Intelligent Design Icon Intelligent Design

Huffington Post Attacks Intelligent Design by Citing ID Advocate Johannes Kepler

If intelligent design is dead, why do critics have to keep killing it? This is the question I would pose to Huffington Post author Paul Wallace, who replied to my comment that “Rumors of ID’s death are greatly exaggerated” by stating that “ID has no future” because, supposedly, it’s a rehashed god-of-the-gaps argument.

Wallace tells the story of the great mathematician and astronomer Johannes Kepler, who in the 17th century rejected “special creation” in favor of material explanations for the birth of a star. According to Wallace:

He began to consider special creation: a deliberate, separate act of God unconnected with any other natural event, direct and special tinkering by the divine hand. But in the end he withdrew from that conclusion, writing “before we come to [special] creation, which puts an end to all discussion, I think we should try everything else.” Over 400 years ago, Kepler understood that to claim special creation is to put an end to scientific inquiry.
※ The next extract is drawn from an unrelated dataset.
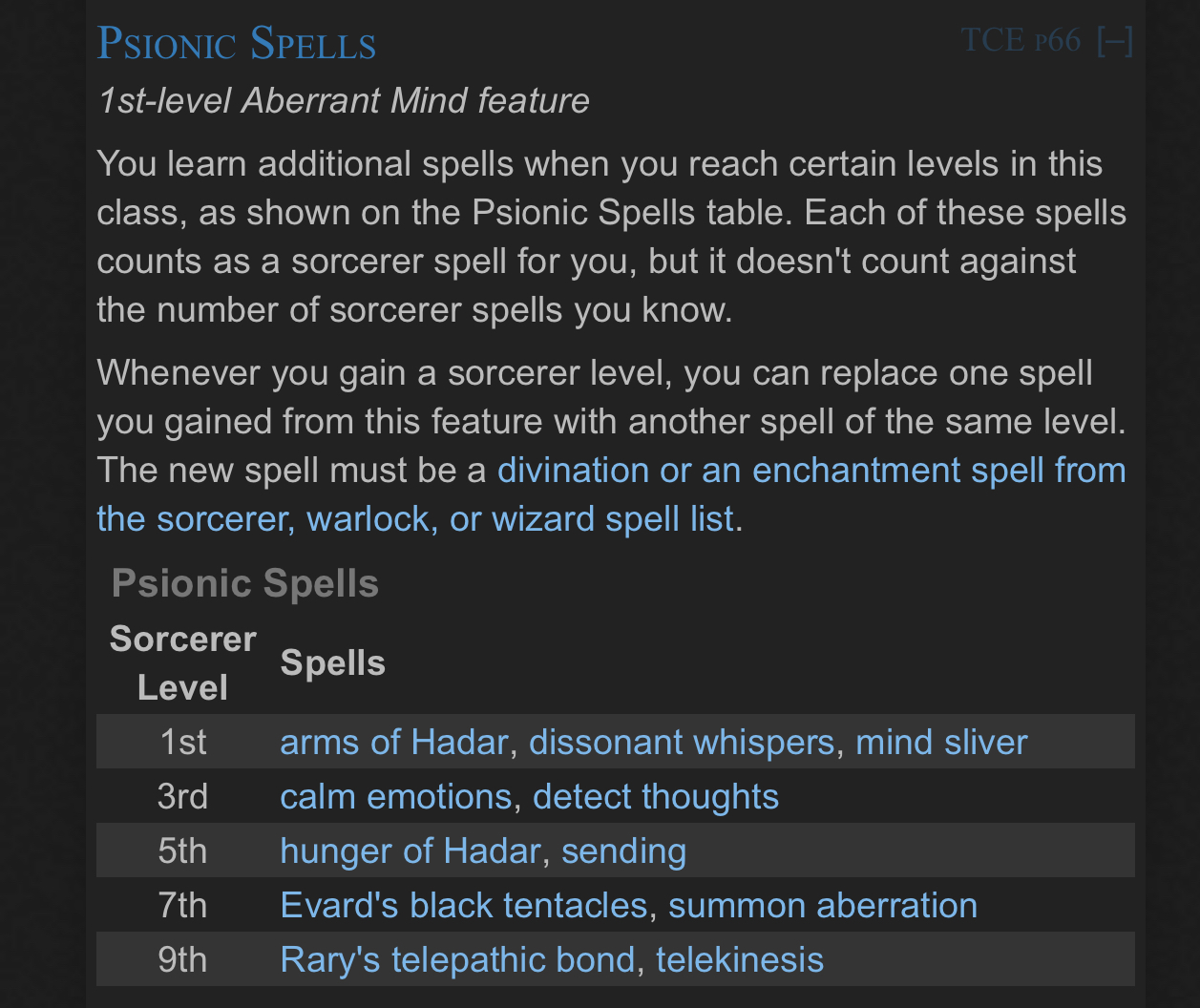Follow the divination or enchantment spell list link

coord(611,494)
Wallace’s critique of ID is misinformed on many levels.

First, ID proponents don’t view natural explanations as necessarily excluding design. If Wallace were familiar with ID arguments, he would realize that ID proponents argue for the fine-tuning of the natural laws of the universe which allow for life and point to cosmic design. From an ID perspective, the fact that stars can be born at all is the result of the intelligently designed fine-tuning of a myriad of physical laws and constants.
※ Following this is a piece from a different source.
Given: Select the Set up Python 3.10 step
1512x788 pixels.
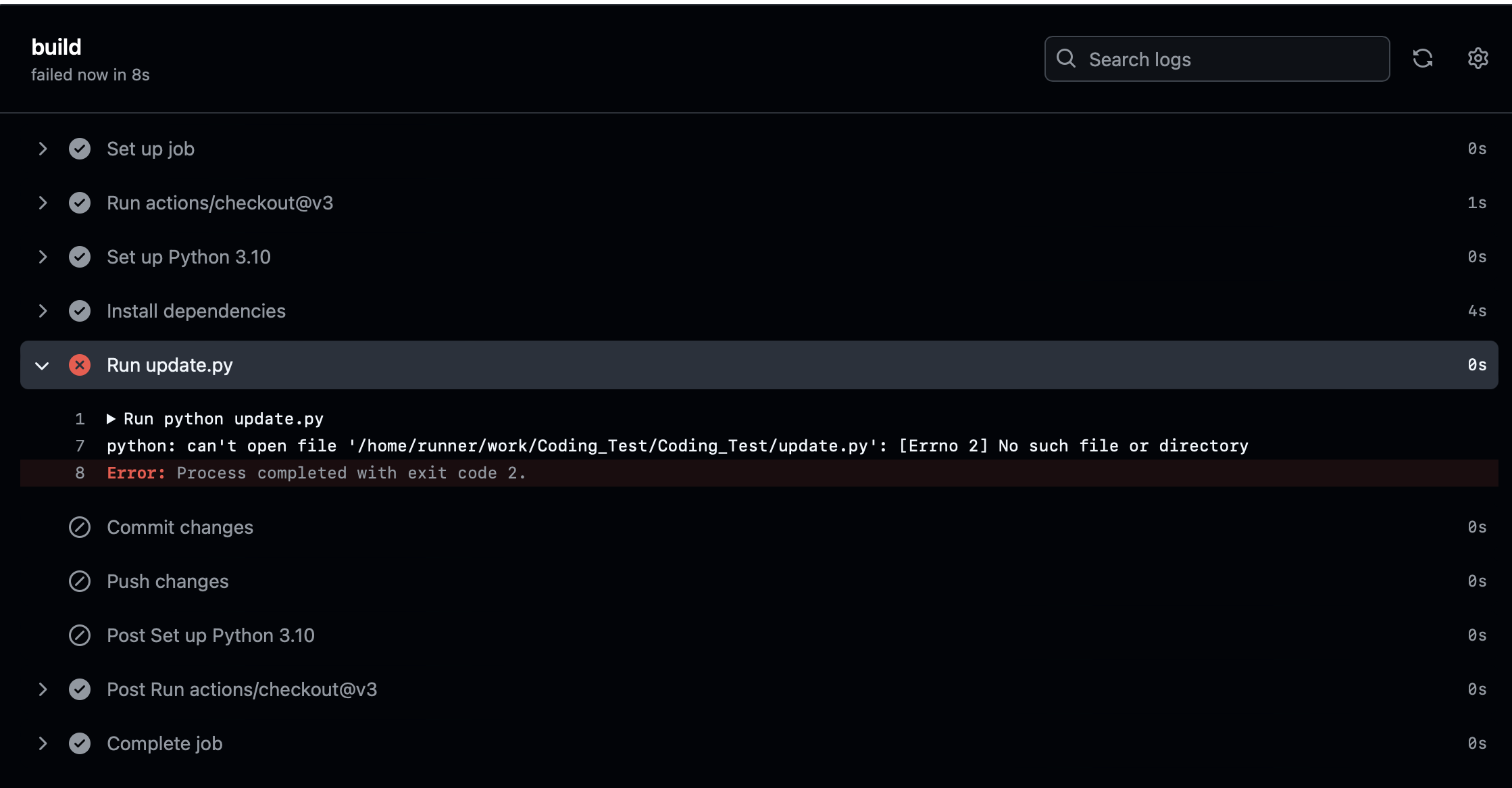Looking at the screenshot, I should (x=188, y=257).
But there’s a catch that Wallace misses: those natural universal laws are necessary but not sufficient for life to exist. Thus, while in some instances natural laws themselves may give evidence of design, in other biological cases we can detect design by finding features that (1) go well beyond the capacities of natural causes, and (2) exhibit telltale signs of intelligent agency (such as being the product of foresight). This leads to the second problem with Wallace’s argument.

Wallace conflates ID with “special creation,” but ID doesn’t claim that we have to invoke special creation to detect design by finding evidence of foresight and planning in nature.

Wallace mentions special creation because this was a feature of the predominant worldview in Kepler’s era. But Kepler lived at a time when methods for detecting design had not yet been rigorously developed. William Dembski explains why modern methods of inferring design are a beginning, not an end, of scientific inquiry:

What has kept design outside the scientific mainstream these last 130 years is the absence of precise methods for distinguishing intelligently caused objects from unintelligently caused ones. For design to be a fruitful scientific theory, scientists have to be sure they can reliably determine whether something is designed. Johannes Kepler, for instance, thought the craters on the moon were intelligently designed by moon dwellers. We now know the craters were formed naturally. This fear of falsely attributing something to design only to have it overturned later has prevented design from entering science proper. With precise methods for discriminating intelligently from unintelligently caused objects, scientists are now able to avoid Kepler’s mistake.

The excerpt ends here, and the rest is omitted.